Every line below between the line holding "The height and width of the screenshot is (472, 848)." and the line holding "Task: Click the share/export icon in sidebar", inclusive, should be repeated exactly, and all other lines omitted.

START SOURCE DATA

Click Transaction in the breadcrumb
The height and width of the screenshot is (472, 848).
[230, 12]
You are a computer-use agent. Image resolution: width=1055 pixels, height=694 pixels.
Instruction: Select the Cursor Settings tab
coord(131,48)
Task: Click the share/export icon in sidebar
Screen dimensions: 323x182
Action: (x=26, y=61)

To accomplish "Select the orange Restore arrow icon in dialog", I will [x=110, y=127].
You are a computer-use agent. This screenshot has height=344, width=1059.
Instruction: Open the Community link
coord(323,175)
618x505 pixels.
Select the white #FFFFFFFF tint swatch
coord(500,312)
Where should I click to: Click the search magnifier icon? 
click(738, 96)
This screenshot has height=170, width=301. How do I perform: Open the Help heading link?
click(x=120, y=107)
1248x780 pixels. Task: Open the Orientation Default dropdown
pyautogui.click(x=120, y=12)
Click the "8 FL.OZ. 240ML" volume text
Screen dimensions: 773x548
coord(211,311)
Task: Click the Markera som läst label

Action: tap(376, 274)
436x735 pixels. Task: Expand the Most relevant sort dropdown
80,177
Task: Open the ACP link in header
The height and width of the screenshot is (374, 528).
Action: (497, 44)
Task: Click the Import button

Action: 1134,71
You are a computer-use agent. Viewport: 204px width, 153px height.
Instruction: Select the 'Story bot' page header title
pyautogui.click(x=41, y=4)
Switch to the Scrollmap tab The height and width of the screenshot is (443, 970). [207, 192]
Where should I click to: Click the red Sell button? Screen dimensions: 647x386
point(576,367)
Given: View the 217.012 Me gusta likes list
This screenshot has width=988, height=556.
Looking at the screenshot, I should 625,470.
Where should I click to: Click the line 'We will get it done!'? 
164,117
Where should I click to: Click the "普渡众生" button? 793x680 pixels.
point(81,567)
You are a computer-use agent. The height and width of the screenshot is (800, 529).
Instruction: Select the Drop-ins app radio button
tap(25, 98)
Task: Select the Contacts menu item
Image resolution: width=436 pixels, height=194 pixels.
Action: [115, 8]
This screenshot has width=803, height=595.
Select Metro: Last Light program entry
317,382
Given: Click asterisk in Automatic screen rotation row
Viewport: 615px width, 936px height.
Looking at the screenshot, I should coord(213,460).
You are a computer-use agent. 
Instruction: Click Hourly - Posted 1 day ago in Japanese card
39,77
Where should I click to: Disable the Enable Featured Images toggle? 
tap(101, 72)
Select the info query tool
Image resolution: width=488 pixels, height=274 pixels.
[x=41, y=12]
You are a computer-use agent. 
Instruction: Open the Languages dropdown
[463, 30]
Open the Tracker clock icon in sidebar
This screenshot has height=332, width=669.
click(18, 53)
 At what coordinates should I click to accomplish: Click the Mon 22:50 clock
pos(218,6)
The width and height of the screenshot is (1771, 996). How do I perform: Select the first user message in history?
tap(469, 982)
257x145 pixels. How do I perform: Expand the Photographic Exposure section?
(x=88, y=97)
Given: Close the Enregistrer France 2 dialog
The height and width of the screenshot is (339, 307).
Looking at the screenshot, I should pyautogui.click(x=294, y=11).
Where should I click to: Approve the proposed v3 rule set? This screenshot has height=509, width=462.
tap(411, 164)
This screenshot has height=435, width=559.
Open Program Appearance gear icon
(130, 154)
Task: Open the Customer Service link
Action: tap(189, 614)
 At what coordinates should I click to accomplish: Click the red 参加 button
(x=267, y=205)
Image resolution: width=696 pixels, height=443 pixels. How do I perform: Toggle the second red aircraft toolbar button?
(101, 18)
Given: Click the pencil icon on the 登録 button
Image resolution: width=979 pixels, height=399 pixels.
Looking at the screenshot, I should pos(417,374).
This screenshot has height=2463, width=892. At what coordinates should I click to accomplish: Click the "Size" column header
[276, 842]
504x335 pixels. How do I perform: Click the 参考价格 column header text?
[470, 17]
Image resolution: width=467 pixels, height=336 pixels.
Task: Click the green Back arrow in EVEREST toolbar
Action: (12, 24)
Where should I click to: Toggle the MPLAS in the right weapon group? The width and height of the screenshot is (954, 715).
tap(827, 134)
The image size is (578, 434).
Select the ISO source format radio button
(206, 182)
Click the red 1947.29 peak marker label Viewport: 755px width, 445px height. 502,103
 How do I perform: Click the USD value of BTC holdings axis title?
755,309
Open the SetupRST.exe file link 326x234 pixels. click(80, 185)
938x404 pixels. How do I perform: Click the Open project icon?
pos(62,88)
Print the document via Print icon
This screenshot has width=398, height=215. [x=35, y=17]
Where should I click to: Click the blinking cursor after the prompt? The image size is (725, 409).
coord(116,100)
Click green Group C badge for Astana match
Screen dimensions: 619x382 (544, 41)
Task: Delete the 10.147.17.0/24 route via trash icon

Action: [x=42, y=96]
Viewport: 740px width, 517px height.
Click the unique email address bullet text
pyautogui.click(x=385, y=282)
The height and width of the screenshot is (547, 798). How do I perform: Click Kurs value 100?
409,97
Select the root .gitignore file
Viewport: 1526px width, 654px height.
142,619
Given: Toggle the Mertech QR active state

END SOURCE DATA

### TASK RESULT
The height and width of the screenshot is (472, 848).
[230, 12]
You are a computer-use agent. Image resolution: width=1055 pixels, height=694 pixels.
Instruction: Select the Cursor Settings tab
coord(131,48)
Task: Click the share/export icon in sidebar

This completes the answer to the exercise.